(Stored records)
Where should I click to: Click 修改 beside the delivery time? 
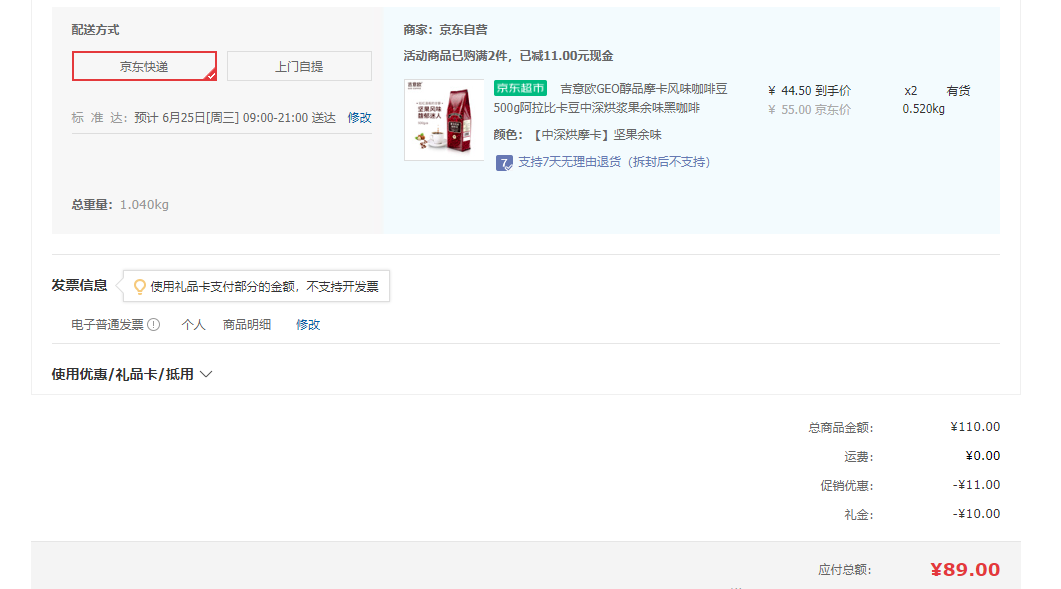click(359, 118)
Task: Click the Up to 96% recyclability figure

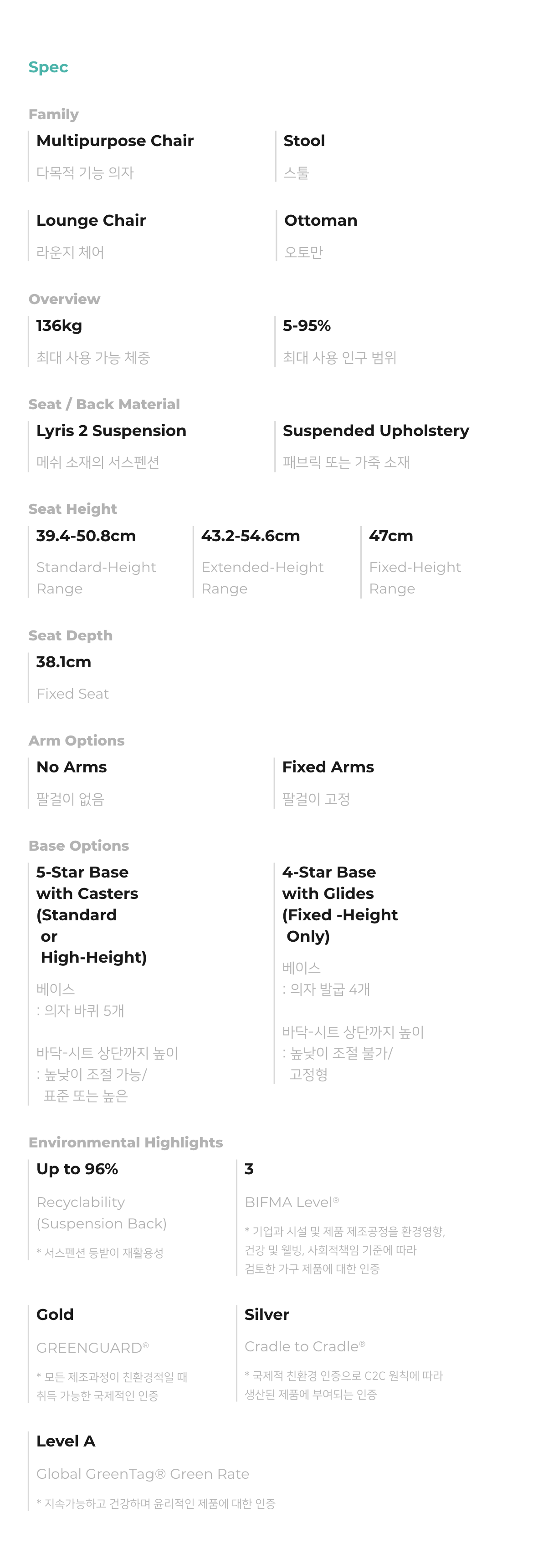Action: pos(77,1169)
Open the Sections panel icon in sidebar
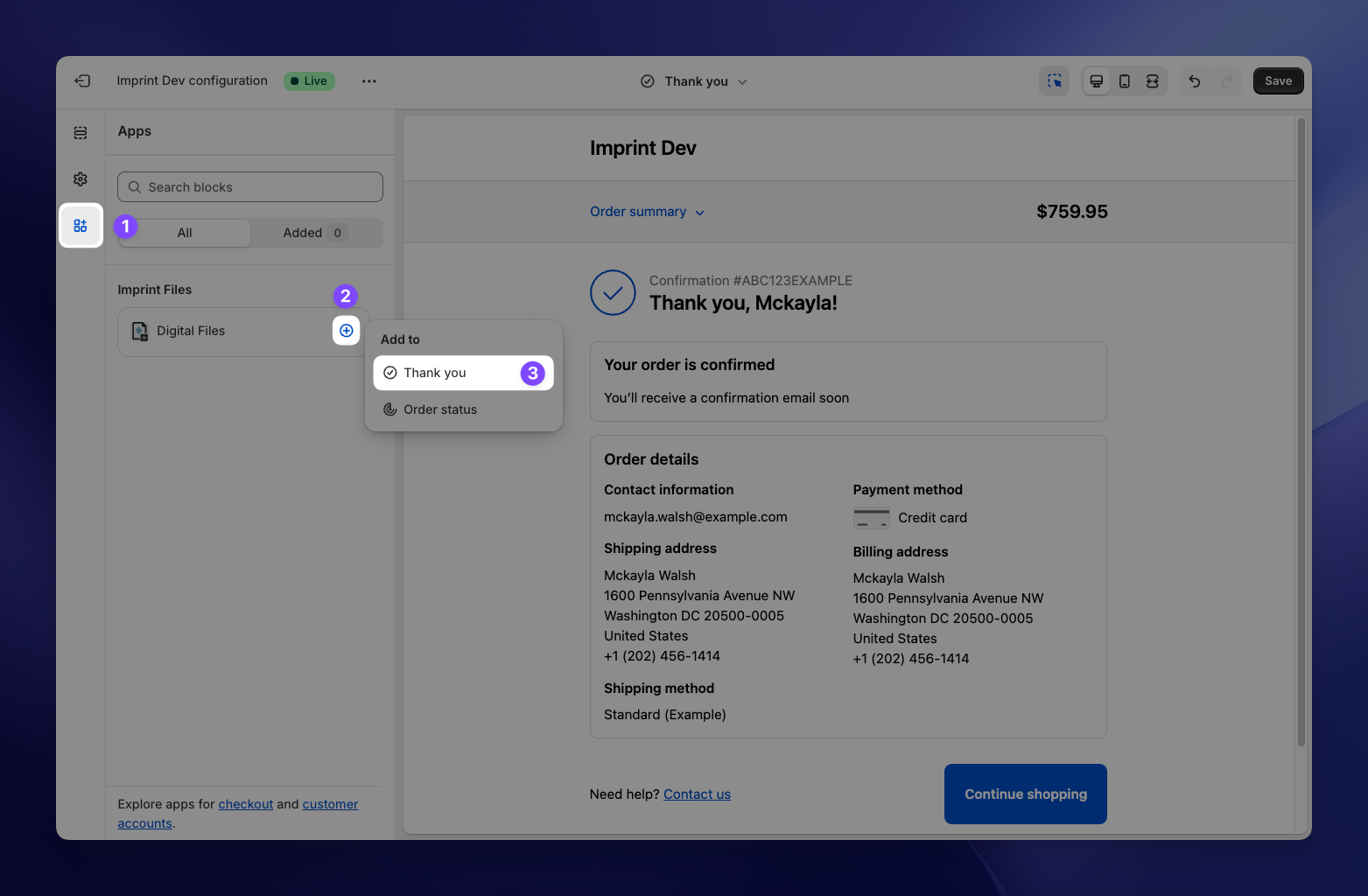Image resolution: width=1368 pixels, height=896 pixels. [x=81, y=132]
==
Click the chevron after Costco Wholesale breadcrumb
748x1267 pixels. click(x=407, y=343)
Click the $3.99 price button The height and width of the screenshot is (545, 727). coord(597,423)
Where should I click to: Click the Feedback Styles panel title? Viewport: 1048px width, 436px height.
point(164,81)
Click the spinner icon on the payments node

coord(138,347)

WHAT THE TASK REQUIRES: Of the entries above, repeat exactly the lines between the line with "Click the chevron" and the line with "Click the $3.99", inclusive, and no others.

OUTPUT FOR THIS EXERCISE:
Click the chevron after Costco Wholesale breadcrumb
748x1267 pixels. click(x=407, y=343)
Click the $3.99 price button The height and width of the screenshot is (545, 727). coord(597,423)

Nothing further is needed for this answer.